### EXTRACTED TEXT
[Start of section]

Practice. Your teacher rolls his eyes if you don’t. Your mom or dad may or may not have to remind you and set a timer (yes, my mom did!). If you’re taking lessons you of course have stuff to work on. If you’re not taking lessons, you’re playing what you feel like…and that can be good or bad.
I’m going to divide this up into three sections because your needs change as you advance.
Beginner
Beginners need to practice daily or nearly daily. If you must skip a day, skip only one if you can help it. We’re looking for 20 minutes here. Go over what your teacher has written out, even the hard stuff. Trust me, he’ll know if you haven’t practiced.
I have one student who is married, has small kids and runs a business. His day gets away from him very quickly. Try to set aside a regular time for your practice that is routine. Routine is a good thing. With routine you’ll get better faster.
If you’re working something hard, like your first bar chord, and it doesn’t sound good, go back to it several times during your 20 minutes. Play it, go on to something else, and go back to it. Do not let yourself get frustrated. String by string, note by note, it will come together. Remember, everybody has to come this way.
There are more beginners in any field of study or discipline than any other type of participant. There are more beginning skiers than expert skiers. More beginning chess players than chess masters. And more beginning guitarists than professional guitarists. Keep plugging away and you’ll soon find yourself in a smaller, more choice group of players.
Intermediate
You can now play the scales pretty good, handle all your bar chords, maybe you’re even in a band. You’re starting to get that bending thing down and maybe even vibrato. People are starting to notice you can play.
At this point, a lot of people quit lessons. Hey, they can play Van Halen now and handle some of Stairway to Heaven, they’re cool, right? Unfortunately, this is the Wall for many guitarist because they can do most of what they want to do and they stop growing.

[End of section]

### HOW TO COMPLETE THIS TASK
Reproduce, word for word, the part of the guitar practice text starting at "I have one student" and ending at "come this way.".

### PROVIDED DATA
[Start of section]

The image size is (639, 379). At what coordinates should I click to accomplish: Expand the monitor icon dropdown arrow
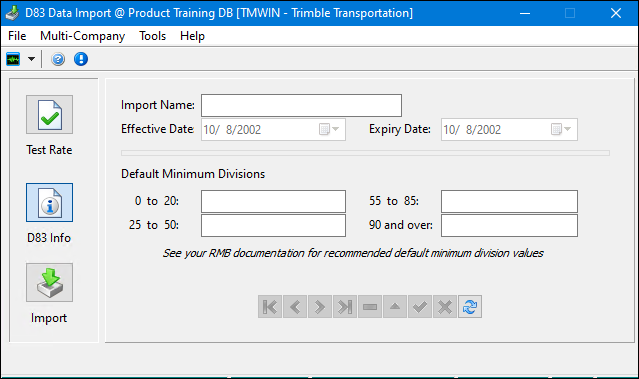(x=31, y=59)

[End of section]
[Start of section]

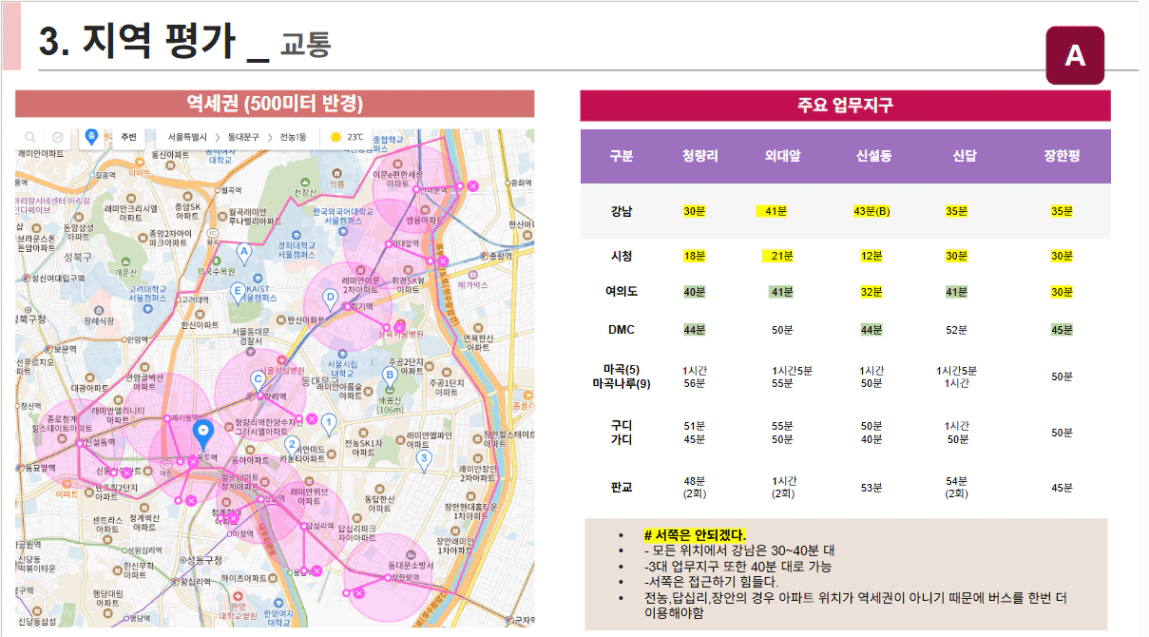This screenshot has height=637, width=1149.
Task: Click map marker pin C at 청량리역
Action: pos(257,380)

[End of section]

### SOLUTION BELOW
I have one student who is married, has small kids and runs a business. His day gets away from him very quickly. Try to set aside a regular time for your practice that is routine. Routine is a good thing. With routine you’ll get better faster.
If you’re working something hard, like your first bar chord, and it doesn’t sound good, go back to it several times during your 20 minutes. Play it, go on to something else, and go back to it. Do not let yourself get frustrated. String by string, note by note, it will come together. Remember, everybody has to come this way.